Кажется, он даже от своего Аскольда Гойского не зависел. Был у того на службе. Но исключительно по собственной воле. Мог развернуться и уйти в любую минуту. Но ему нравилось. Именно нравилось!
А вот сейчас Хортон был со мной не потому, что ему нравилось, а потому, что иначе он просто не мог…
Понимание этого совершенно сбило меня с ног. Я бы даже сказала — оглушило.
Я первой прервала наш диалог взглядов и отвела глаза.
Хортон странно, невесело усмехнулся, мотнул головой еще раз. Я уже привыкла к этому его жесту. Словно пожиратель никак не мог сбросить наваждение.
После этого Хортон встал и отправился готовить. Хотя я ни о чем его не просила.
Я все еще пыталась как-то привыкнуть к тому, что узнала. Смириться, что ли… С тем, что теперь от меня зависел этот огромный, непоколебимый ни перед болью, ни перед немощью демон.

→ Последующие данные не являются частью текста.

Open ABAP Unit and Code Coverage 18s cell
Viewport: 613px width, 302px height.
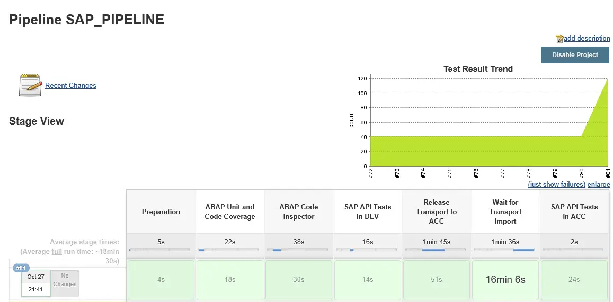230,280
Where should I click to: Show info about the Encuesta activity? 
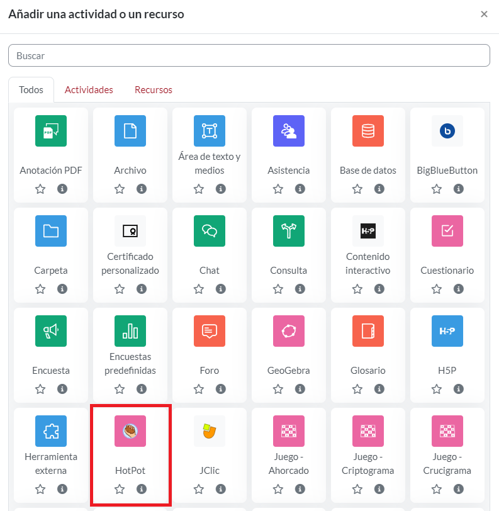(x=62, y=389)
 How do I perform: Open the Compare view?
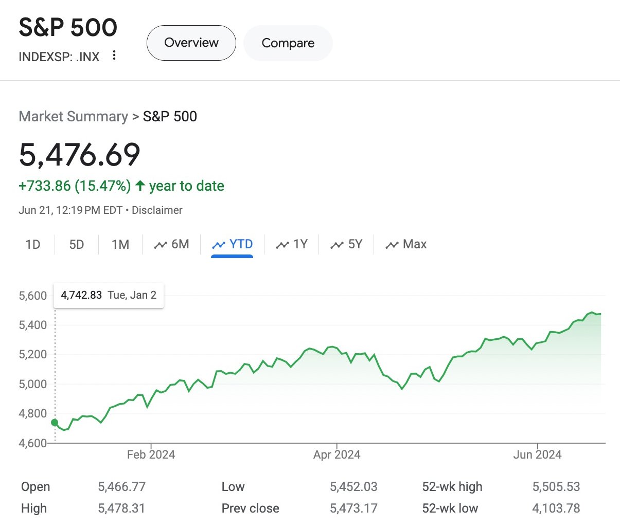[288, 43]
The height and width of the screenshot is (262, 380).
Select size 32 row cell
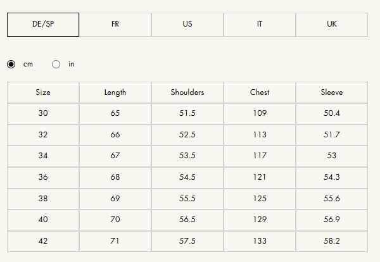click(43, 135)
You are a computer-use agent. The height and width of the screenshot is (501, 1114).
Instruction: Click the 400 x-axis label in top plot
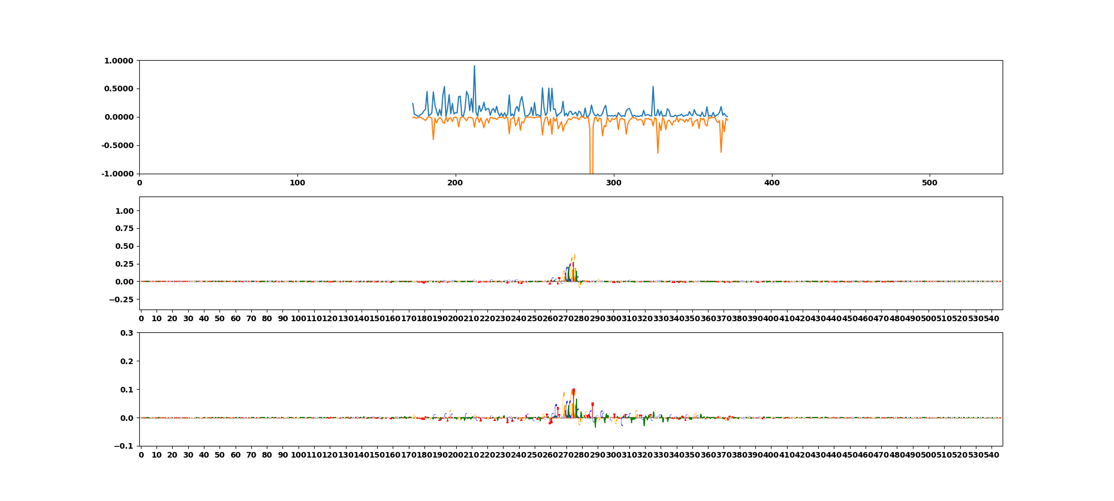point(771,183)
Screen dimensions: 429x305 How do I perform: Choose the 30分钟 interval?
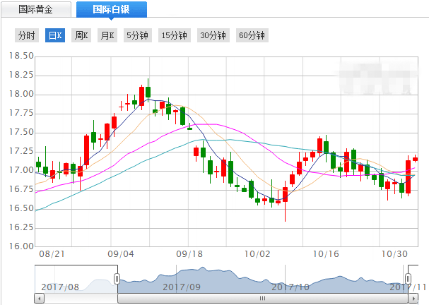click(x=213, y=35)
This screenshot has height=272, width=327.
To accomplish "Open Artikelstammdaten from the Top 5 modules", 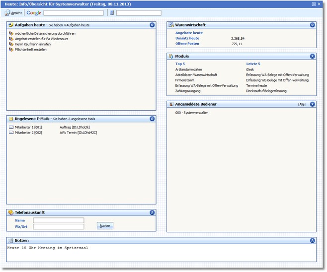I will (x=188, y=69).
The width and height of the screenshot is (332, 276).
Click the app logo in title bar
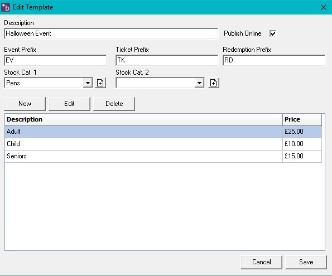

Это я отлично сегодня увидела, когда Хортон явился ко мне — обожженный и раненый.
Тем временем, пожиратель ловко сварганил нам яичницу с беконом и заварил свежий чай с липовым цветом.
Готовил он, и правда, без напряга. Тут я немного промахнулась с испытанием. Надо было попросить вымыть полы, надеть женскую юбку…
Представляю его в этом одеянии… Наверное, умерла бы от смеха…
Если в этой Вселенной вообще найдется юбка такого размера…
За ужином разговор пошел совершенно нейтральный.
Как будто пожиратель хотел дать мне передышку. Позволить расслабиться.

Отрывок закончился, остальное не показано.